Yeah, dude, don't sweat it. Unless they bleed. Then sweat it.
Kidding. Actually, I kinda feel for ya. There was a period a few years back when I developed a rather gruesome, recurring rash on little yeahjim, and I freaked out. Being insecure (ahh, aren't we all?) I didn't tell anybody and wondered whether my shared-drink STD or whatever the fuck was life-threatening or merely painful and recurring. As I was a virgin, I was doubly clueless and intimidated by the whole thing.
I went to the free sex doctor one fine day and- hey hey! it was all good. Just some random rash. Moral: no biggie.
As to explaining your wretched, terrible condition to the girl who's about to go down on you, don't sweat it. I assume the decision to perform oral sex on a guy is less motivated by appearance than by smell. Chances are, given that men and women have very different organs and that much of sex happens in the dark, you won't have to explain a thing.

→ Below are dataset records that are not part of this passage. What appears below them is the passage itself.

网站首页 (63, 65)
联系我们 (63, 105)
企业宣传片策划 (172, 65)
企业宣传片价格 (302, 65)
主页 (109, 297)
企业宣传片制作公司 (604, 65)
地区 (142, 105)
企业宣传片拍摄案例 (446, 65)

If, by chance, she gets that sly look in her eye and says, "Heyyyy, is that herpes?" you say "No, some penises look that way. That's your piece of cock trivia for the day." Then say "Seriously," for emphasis. Moreover, lots of people (namely sexually active women) are already aware of said conditions. My second girlfriend was the one who told me about the subject. Her first looked like you.
So, again, my advice is to not worry about it. You're doing way too much thinking about this already. Now go screw somebody.